Dentre os principais fatores para essa perspectiva estão a estimativa de que a economia brasileira voltará a crescer, mesmo que muito modestamente, a continuidade na redução das taxas de juros, alguma melhoria do mercado de crédito, inflação em patamar mais próximo do centro da meta e um aumento da confiança das empresas e do consumidor.

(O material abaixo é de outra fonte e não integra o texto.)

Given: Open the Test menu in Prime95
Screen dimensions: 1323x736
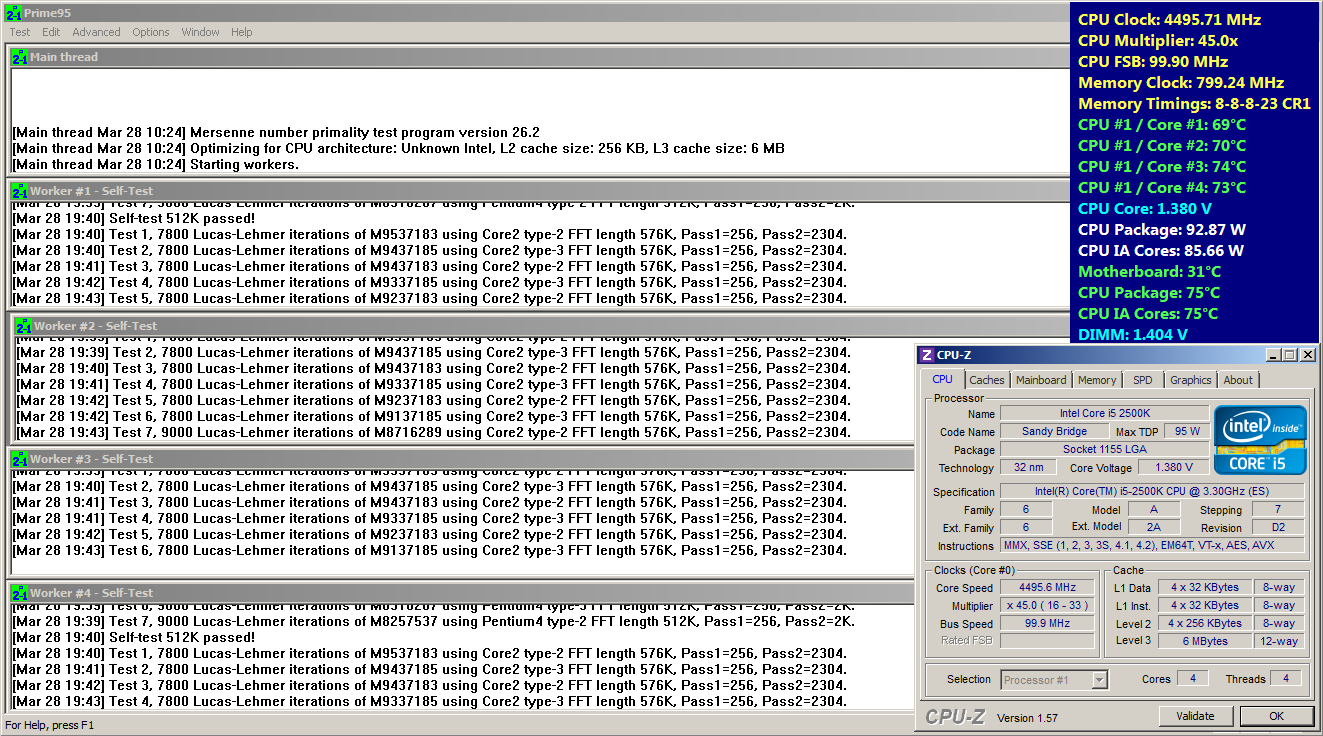Looking at the screenshot, I should point(20,32).
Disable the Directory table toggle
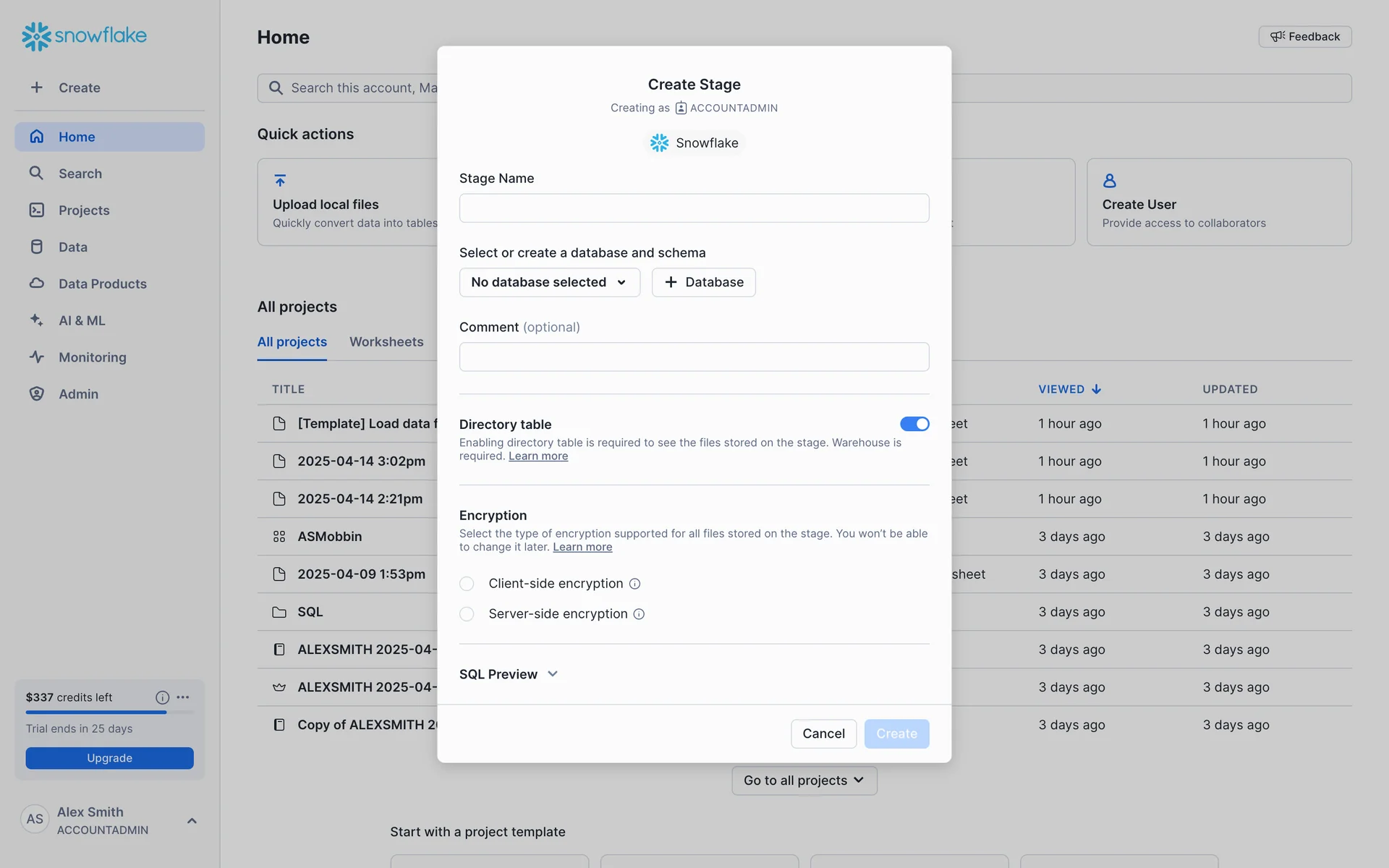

Para o presidente da Abit, Fernando Pimentel, “ 2017 continuará sendo um ano com muitas dificuldades e incertezas, tanto no âmbito nacional quanto internacional. Porém, existem alguns sinais de melhora por conta de propostas já encaminhadas e a serem encaminhadas pelo Executivo nas áreas da previdência, trabalhista, tributária e da desburocratização. A indústria está pronta para ativar a retomada que vier e o setor têxtil e de confecção sempre reagem muito rapidamente”.

Comércio Exterior
Em 2016, as importações de têxteis e confeccionados tiveram queda de 2,3% (totalizando 1,10 milhão de toneladas) e as exportações diminuíram 3,7% (199 mil toneladas) O déficit na balança comercial foi de US$ 3,2 bilhões, número 33,3% menor do que o registrado em 2015 (US$ 4,8 bilhões), visto que as importações em 2016 tiveram uma redução de 17,4% (1,12 milhão de toneladas) e as exportações apresentaram queda de 3,9% (206 mil toneladas). Para 2017, a perspectiva é de que o déficit da balança comercial seja de US$ 3,7 bilhões, com aumento de 10% nas importações (1,21 milhão de toneladas) e de 5% nas exportações do setor (209 mil toneladas).

Empregos
Após anos de intensa recessão, a perspectiva do setor têxtil e de confecção para 2017 é a geração de 10 mil postos de trabalho, ante a perda de 125 mil empregos nos anos de 2016 e 2015, sendo 25 mil e 100 mil, respectivamente.

Investimentos
Em 2016, foi investido em máquinas e equipamentos cerca de R$ 1,67 bilhão (US$ 479 milhões), 25,5% a menos do que em 2015, quando o investimento foi de R$ 2,24 bilhões (US$ 671 milhões). Seguindo a expectativa de retomada para 2017, espera-se o aporte de R$ 1,75 bilhão (US$ 520 milhões).

Faturamento
O faturamento do setor têxtil e de confecção brasileiro em 2016 foi de R$ 129 bilhões (US$ 37 bilhões), valor 1,5% menor que o de 2015, em que o número foi de R$ 131 bilhões (US$ 39,3 bilhões). Para 2017, a perspectiva é de que o faturamento do setor têxtil e de confecção brasileiro seja de R$ 135 bilhões (US$ 40,2 bilhões), o que significa um aumento de 4,6% em relação a 2016.

Varejo
O varejo de vestuário apresenta perspectiva de aumento de 2% (6,12 bi peças) para 2017. Lembrando que, em 2016, apresentou queda de 10,7% (6 bilhões de peças) e, em 2015, de 5,6% (6,7 bilhões peças).